Figure 3 Original capsule endoscopy and 3-D represented image depicting a protrusion.
A: Original capsule endoscopy image depicting a protrusion (polyp); B: Its 3-D represented image processed by the proposed Shape from Shading approach.
Figure 4 Two-dimensional capsule endoscopy images (upper panel) and three-dimensional representation of above structures is seen (lower panel).
A1, A2: P2 angioectasia; B1, B2: P1 angiectasia; C1, C2: Lymphoid hyperplasia with superficial ulceration; D1, D2: Aphthous ulcers; E1, E2: Serpiginous ulcers; F1, F2: Nodular lymphangiectasia; G1, G2: Another capsule endoscope still inside the small-bowel.
Conversely, in cases of sudden large intensity change, Tsai’s method fails because it takes into consideration the preservation of intensity gradient. However, in non-artificial images such as CE frames, the brightness (image pixel values) transitions smoothly with no abrupt changes. Technically however, one can notice in Figure 5 the presence of highlights, hence false information about the shape. Highlights are essentially linear combinations of specular and diffuse reflection (light reflected at various angles) components of the surface.
Figure 5 3-D representation of a single video capsule image with highlights removal (arrows).

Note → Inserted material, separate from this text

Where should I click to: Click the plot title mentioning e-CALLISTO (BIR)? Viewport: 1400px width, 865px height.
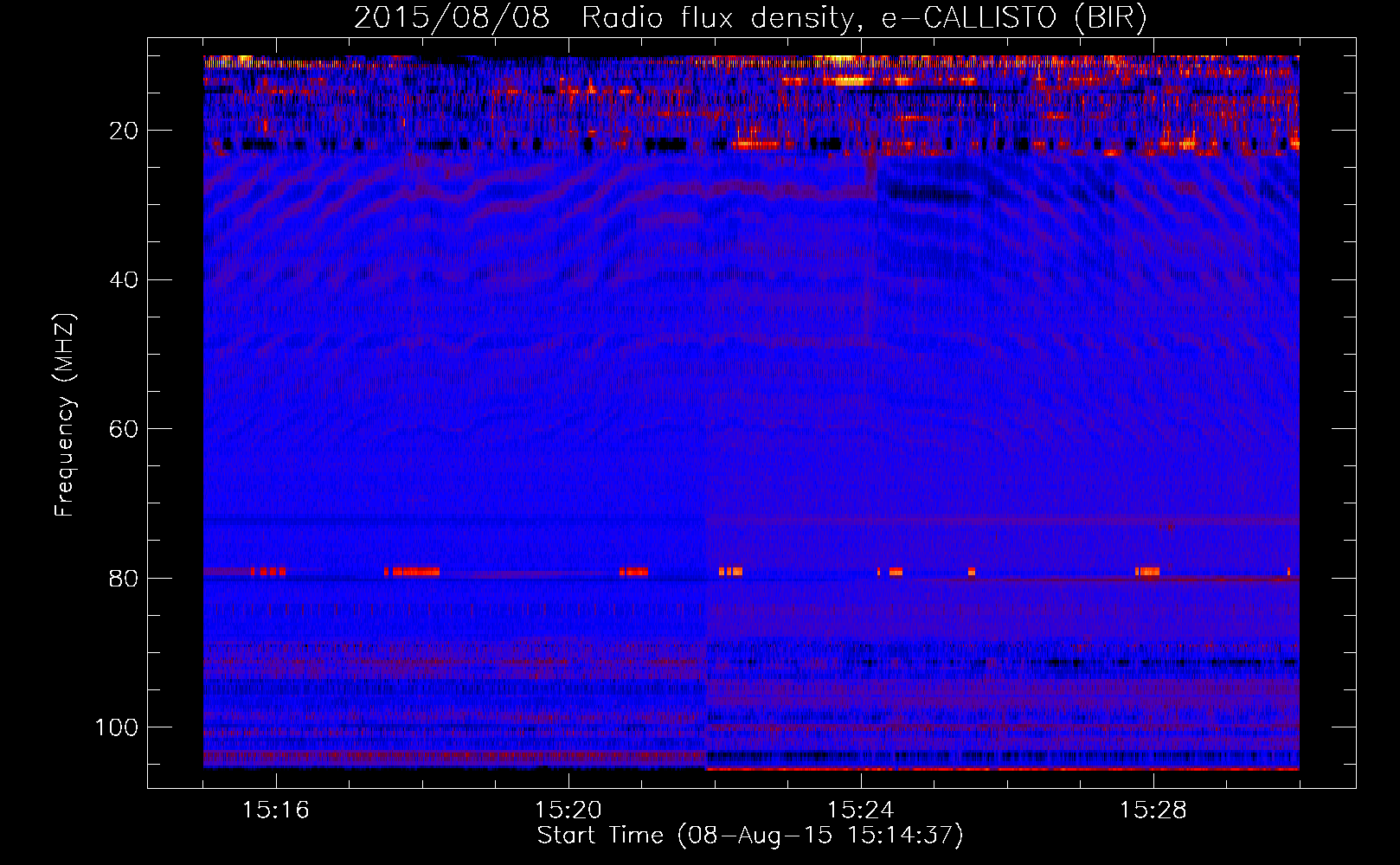[x=750, y=17]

Many objects in the real world are dielectric and homogeneous, hence displaying both types of reflections. Most digestive structures fall into this category[18]. When the light beams fall on to such an object, some of them reflect back immediately creating the specular reflection, while the rest of the beams first penetrate the object and then reflect creating the diffuse reflection. Along with 3-D representation algorithm a highlight suppression scheme is applied to the original CE images to produce desired better results, whilst maintaining the shapes and structures of the digestive tract. Figure 5 shows the successful highlight removal without affecting the shapes of other objects. It has to be mentioned that highlights from light reflections on the surface of the digestive tract are still an open problem not only for a 3-D representation but also for traditional CE review.
In conclusion, the software by Karargyris et al[1] offers a new potential to reform and enhance the currently existing reading software in capsule endoscopy by improving lesion demarcation and highlighting the textural features of ulcers, angioectasias and polyps[5,19]. Further work is needed to prove its clinical validity but the idea of a 3-D aid (with the present level of CE technology) seems, at least for this author, not only captivating but promising as well. However, it should not be forgotten that true 3-D capability requires dual video images, although the inclusion of two cameras within the shell of a capsule endoscopy might be unwieldy at present[5].